SE Minnesota Writers and Editors Discussion Group

May 10,  2019: 12 noon to 1 p.m.

Details: These quarterly gatherings are informal, and lunch is provided by the chapter. All AMWA members and guests are welcome. To ensure an accurate head count for the lunch order, RSVP one week before the meeting (email June Oshiro at oshiro (dot) june (at) mayo (dot) edu).

We have no formal discussion topic for this meeting — let’s talk about whatever’s on your mind! If it’s been a while since you’ve attended, come on back, don’t be shy! If you’ve never joined us before, please consider coming by and introducing yourself. Nonmembers are welcome, too.

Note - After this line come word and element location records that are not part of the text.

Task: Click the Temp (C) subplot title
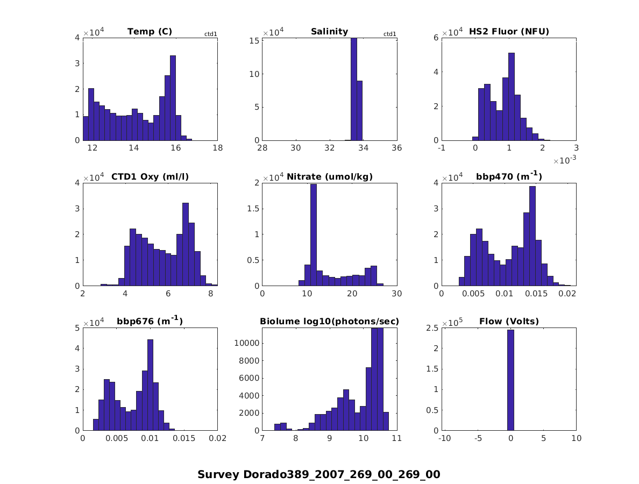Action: (150, 32)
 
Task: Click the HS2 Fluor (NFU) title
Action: (509, 32)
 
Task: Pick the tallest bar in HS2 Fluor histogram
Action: (511, 97)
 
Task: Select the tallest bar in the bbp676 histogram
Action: (150, 385)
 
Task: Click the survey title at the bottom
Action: (319, 474)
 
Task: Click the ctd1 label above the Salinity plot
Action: (389, 34)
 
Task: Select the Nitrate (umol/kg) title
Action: (330, 177)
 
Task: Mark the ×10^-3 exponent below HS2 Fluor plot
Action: (565, 160)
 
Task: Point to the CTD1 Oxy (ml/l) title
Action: (150, 177)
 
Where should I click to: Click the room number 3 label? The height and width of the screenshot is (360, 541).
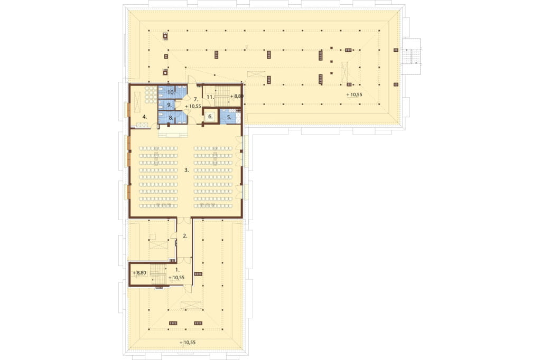click(186, 170)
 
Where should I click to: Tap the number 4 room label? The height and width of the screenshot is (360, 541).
click(145, 117)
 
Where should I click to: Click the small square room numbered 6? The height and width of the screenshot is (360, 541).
click(210, 117)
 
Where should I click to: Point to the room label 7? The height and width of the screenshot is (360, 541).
click(195, 99)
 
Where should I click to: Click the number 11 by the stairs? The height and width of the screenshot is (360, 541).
click(211, 97)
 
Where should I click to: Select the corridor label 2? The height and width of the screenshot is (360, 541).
click(185, 236)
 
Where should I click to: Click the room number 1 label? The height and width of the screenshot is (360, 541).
click(178, 269)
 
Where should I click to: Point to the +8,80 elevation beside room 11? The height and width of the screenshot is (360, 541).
click(237, 96)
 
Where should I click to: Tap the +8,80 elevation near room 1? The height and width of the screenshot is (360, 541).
click(139, 273)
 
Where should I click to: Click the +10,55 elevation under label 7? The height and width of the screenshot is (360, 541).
click(193, 106)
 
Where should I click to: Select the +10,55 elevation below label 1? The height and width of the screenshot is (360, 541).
click(176, 278)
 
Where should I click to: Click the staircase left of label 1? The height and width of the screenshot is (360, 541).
click(158, 274)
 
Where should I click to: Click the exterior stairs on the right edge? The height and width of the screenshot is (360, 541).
click(411, 56)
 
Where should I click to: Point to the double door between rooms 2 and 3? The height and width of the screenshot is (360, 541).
click(184, 220)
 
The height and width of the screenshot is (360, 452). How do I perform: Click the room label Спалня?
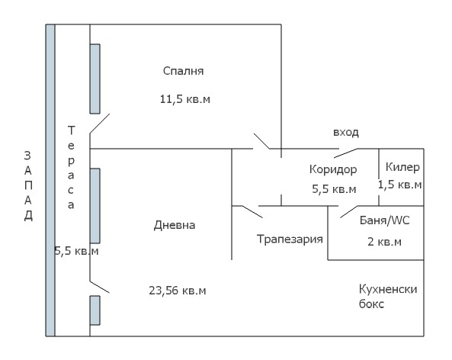click(x=184, y=71)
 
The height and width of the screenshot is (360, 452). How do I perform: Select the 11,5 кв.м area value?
click(x=184, y=100)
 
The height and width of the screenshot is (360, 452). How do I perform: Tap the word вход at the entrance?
click(x=345, y=132)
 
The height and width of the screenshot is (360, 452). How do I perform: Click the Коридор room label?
click(x=333, y=169)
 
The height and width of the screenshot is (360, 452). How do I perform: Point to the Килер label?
click(x=402, y=167)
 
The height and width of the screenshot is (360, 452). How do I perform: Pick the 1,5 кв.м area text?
click(x=400, y=185)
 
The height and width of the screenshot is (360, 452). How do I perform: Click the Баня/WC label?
click(x=385, y=220)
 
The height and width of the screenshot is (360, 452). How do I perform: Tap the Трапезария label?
click(x=290, y=238)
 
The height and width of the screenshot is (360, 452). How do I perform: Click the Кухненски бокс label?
click(x=389, y=296)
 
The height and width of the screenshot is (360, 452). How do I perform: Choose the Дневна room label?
click(x=175, y=225)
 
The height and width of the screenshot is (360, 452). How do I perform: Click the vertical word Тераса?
click(x=71, y=168)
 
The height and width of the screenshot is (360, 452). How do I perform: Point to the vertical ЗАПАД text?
click(x=27, y=186)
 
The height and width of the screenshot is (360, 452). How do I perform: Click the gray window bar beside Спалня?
click(x=95, y=79)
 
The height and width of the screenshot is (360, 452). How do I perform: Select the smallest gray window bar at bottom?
click(x=95, y=309)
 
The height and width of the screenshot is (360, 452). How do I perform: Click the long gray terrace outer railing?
click(x=50, y=181)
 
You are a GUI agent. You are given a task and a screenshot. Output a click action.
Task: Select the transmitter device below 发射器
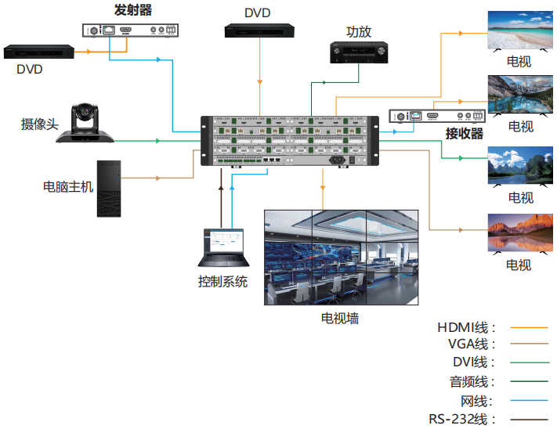pos(130,31)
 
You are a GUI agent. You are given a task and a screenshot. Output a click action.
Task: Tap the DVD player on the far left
pos(38,52)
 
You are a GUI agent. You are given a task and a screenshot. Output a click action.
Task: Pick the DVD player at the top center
pos(259,31)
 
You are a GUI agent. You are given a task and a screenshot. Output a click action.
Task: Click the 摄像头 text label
pos(39,124)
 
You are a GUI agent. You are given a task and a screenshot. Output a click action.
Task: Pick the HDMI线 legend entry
pos(466,327)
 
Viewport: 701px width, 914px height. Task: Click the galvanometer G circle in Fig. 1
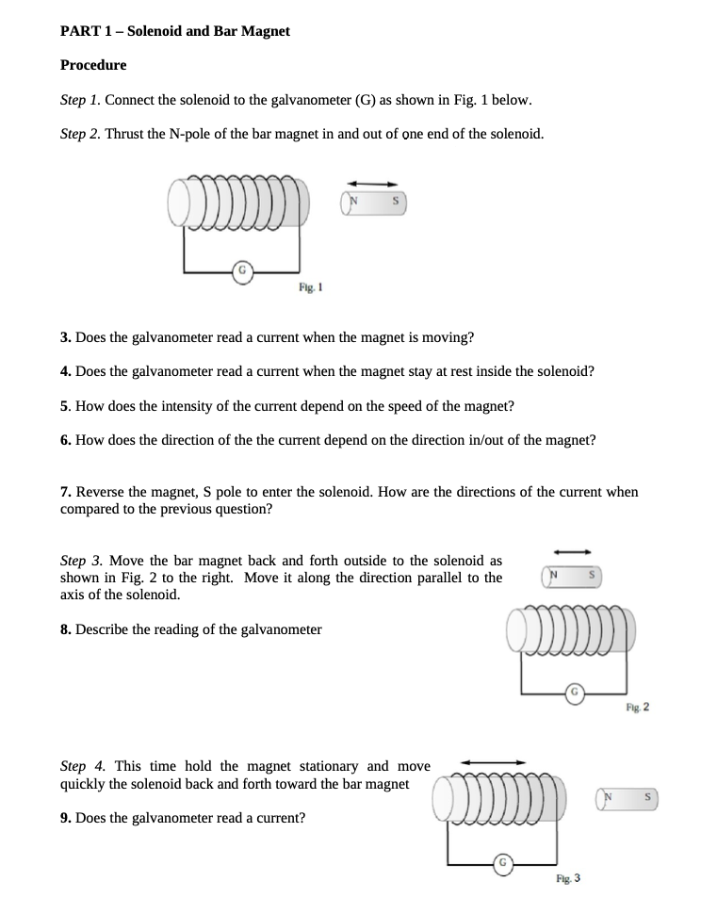(242, 270)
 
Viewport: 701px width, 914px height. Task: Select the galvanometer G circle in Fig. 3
(504, 862)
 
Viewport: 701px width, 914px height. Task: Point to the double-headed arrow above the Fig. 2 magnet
(572, 552)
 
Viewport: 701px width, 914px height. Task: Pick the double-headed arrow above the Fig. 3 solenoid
(493, 762)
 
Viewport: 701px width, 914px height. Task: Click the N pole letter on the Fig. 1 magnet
(355, 201)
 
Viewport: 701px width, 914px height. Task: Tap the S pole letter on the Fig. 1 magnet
(397, 201)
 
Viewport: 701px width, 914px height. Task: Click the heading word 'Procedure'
(93, 65)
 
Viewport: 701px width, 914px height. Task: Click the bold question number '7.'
(66, 492)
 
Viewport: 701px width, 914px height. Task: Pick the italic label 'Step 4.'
(83, 766)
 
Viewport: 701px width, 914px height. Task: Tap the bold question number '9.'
(66, 818)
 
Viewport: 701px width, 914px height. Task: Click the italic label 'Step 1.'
(79, 100)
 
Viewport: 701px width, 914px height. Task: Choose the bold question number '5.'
(66, 406)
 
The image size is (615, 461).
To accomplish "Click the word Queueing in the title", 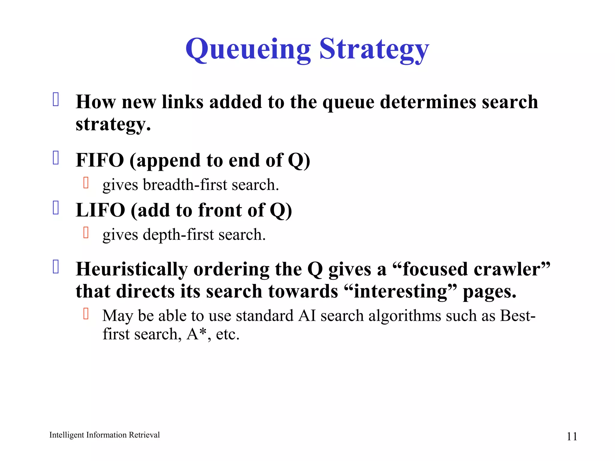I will (248, 50).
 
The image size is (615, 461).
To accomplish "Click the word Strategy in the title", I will (374, 50).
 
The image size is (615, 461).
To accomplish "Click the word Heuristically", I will (132, 269).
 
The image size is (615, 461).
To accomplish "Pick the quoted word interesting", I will (401, 291).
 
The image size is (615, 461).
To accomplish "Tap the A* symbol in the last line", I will (196, 334).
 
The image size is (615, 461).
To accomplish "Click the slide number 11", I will (571, 436).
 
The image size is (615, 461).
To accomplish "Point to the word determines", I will (428, 102).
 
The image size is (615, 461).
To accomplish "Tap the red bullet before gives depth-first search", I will (86, 233).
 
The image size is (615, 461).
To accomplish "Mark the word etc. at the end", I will (227, 334).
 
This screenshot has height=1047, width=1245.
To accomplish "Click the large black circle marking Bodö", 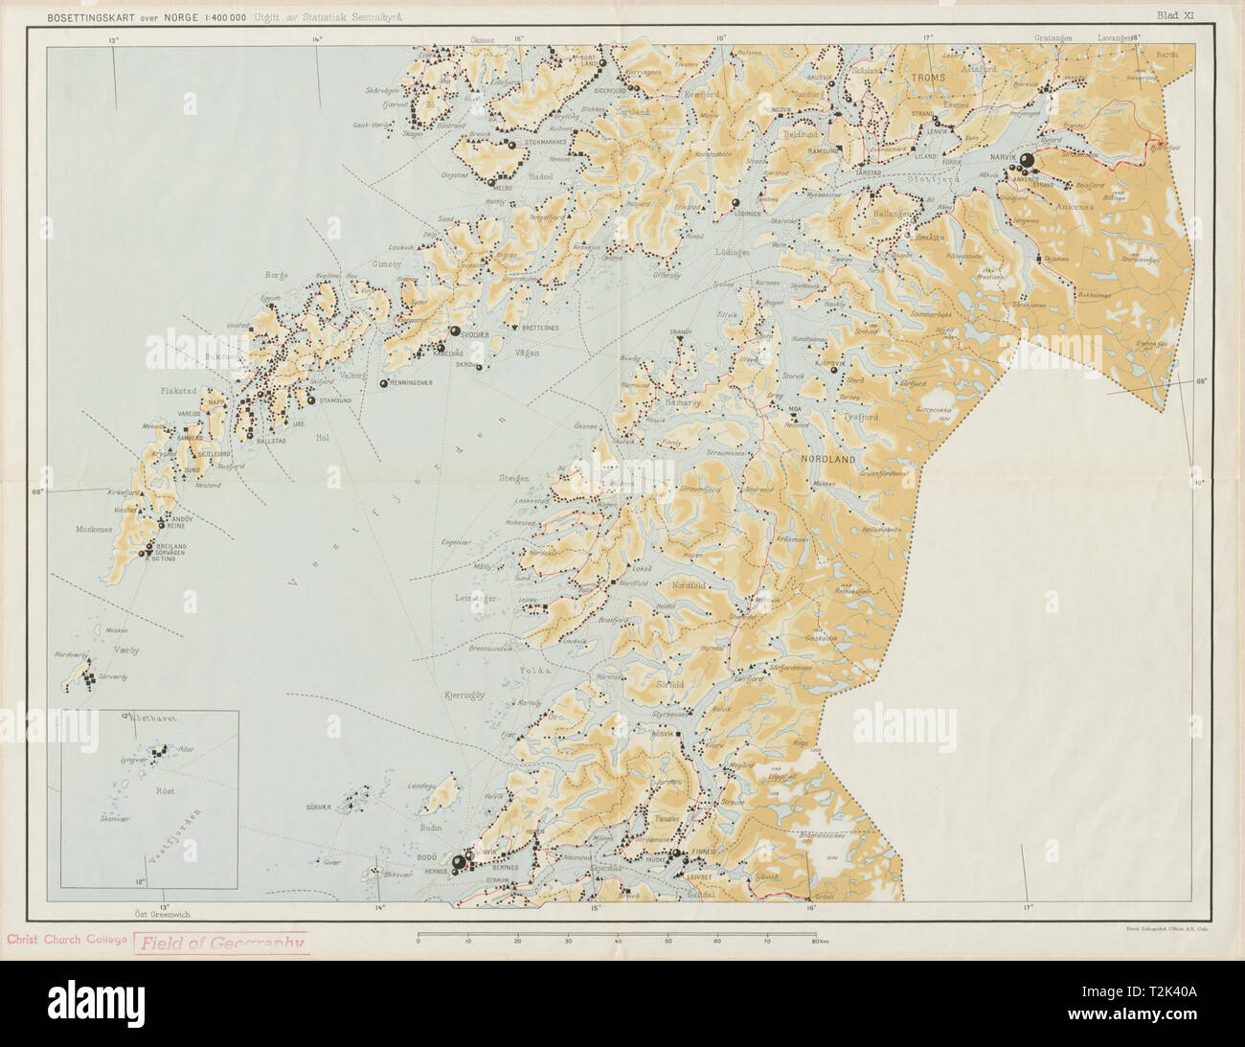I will pyautogui.click(x=458, y=863).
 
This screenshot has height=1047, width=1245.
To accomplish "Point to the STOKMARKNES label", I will pyautogui.click(x=547, y=143).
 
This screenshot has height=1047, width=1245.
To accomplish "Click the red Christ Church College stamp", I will pyautogui.click(x=67, y=940).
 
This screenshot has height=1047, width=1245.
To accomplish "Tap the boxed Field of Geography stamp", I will pyautogui.click(x=222, y=942).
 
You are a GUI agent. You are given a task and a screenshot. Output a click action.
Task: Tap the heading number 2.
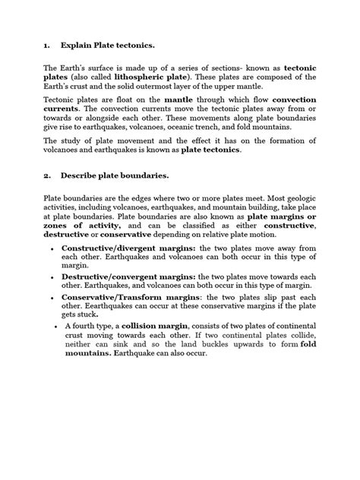(46, 175)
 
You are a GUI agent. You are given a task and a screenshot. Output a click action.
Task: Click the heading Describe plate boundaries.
(115, 175)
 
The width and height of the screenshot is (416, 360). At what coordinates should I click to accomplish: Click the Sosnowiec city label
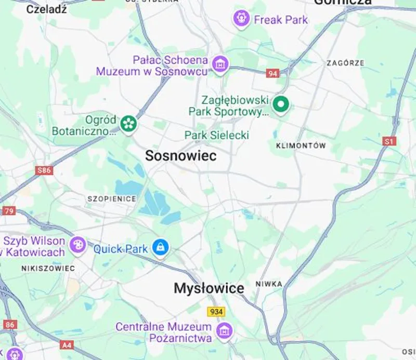180,156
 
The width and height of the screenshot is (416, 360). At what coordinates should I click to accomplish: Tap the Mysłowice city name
209,288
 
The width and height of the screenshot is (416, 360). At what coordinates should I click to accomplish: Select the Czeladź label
46,9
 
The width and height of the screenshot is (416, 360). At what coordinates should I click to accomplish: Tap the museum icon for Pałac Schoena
220,64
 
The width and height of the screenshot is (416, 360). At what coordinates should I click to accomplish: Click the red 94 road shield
272,73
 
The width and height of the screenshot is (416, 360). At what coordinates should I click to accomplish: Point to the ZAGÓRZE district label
345,63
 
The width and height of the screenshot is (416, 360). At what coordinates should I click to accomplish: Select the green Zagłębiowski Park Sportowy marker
281,104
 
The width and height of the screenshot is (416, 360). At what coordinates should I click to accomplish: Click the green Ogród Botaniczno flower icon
128,124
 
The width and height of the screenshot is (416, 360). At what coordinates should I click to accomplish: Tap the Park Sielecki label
217,135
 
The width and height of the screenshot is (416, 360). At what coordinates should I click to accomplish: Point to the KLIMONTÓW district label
302,146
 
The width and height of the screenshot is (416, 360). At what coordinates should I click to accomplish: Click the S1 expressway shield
389,141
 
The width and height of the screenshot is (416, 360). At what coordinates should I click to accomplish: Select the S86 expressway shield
45,170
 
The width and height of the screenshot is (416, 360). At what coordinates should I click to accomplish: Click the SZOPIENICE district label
112,199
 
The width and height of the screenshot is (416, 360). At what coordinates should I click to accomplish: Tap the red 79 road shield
9,211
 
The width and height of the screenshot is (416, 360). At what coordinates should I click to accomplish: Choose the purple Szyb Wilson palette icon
77,245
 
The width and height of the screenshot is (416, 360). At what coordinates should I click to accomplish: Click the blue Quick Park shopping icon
160,248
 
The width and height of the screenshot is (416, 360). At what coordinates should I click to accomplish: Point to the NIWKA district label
269,284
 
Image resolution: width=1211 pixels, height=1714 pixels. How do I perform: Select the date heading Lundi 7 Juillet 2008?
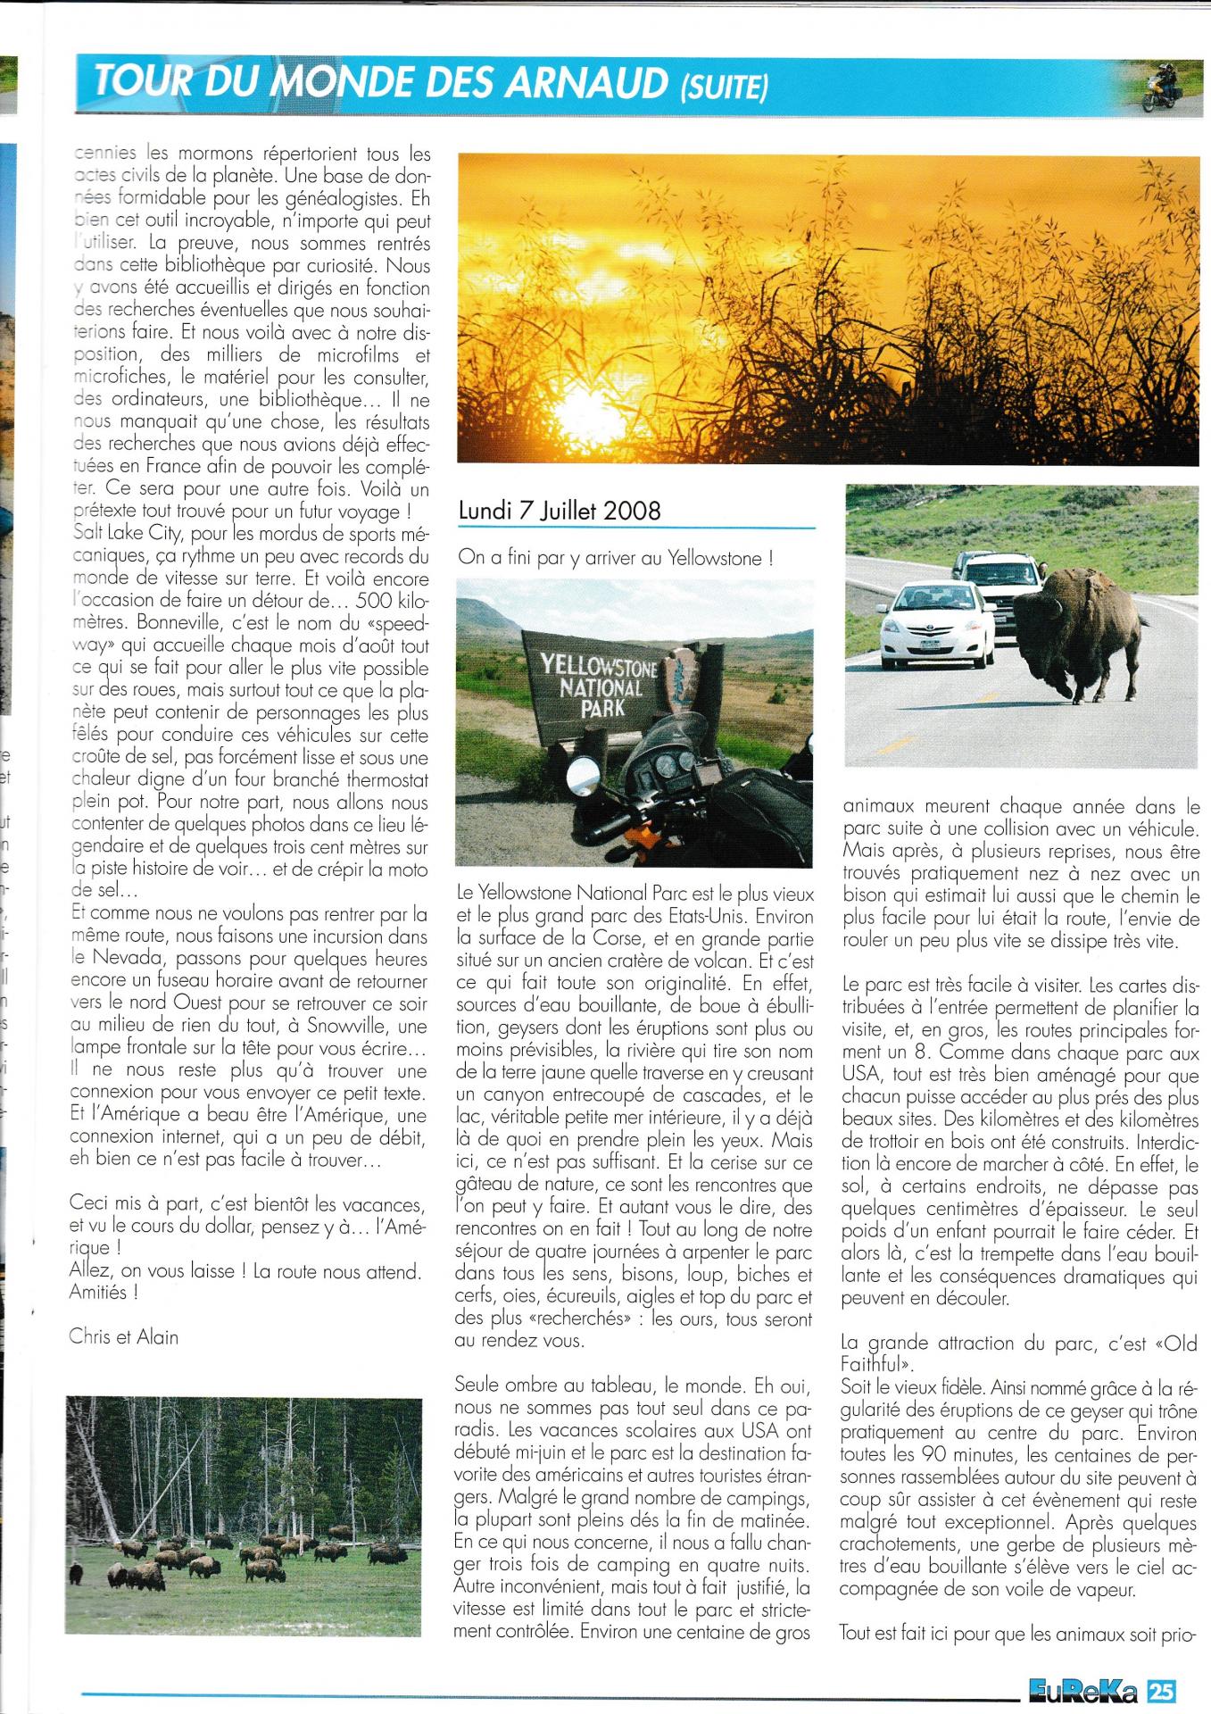(x=560, y=511)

Directions to our meeting are at Hope to see you there!

Upcoming June Event

June 19th at the Urban Growler in St. Paul

Save the date for the next North Central Chapter event, and stay tuned for further details in the May newsletter!


Volunteer View

My name is Ellen O’Malley. I am currently serving my 3rd year as treasurer of the AMWA North Central Chapter. I previously served as the Financial Committee Chairperson before becoming treasurer. I am employed as a clinical/regulatory writer and publications manager for a medical device company based in Plymouth, MN.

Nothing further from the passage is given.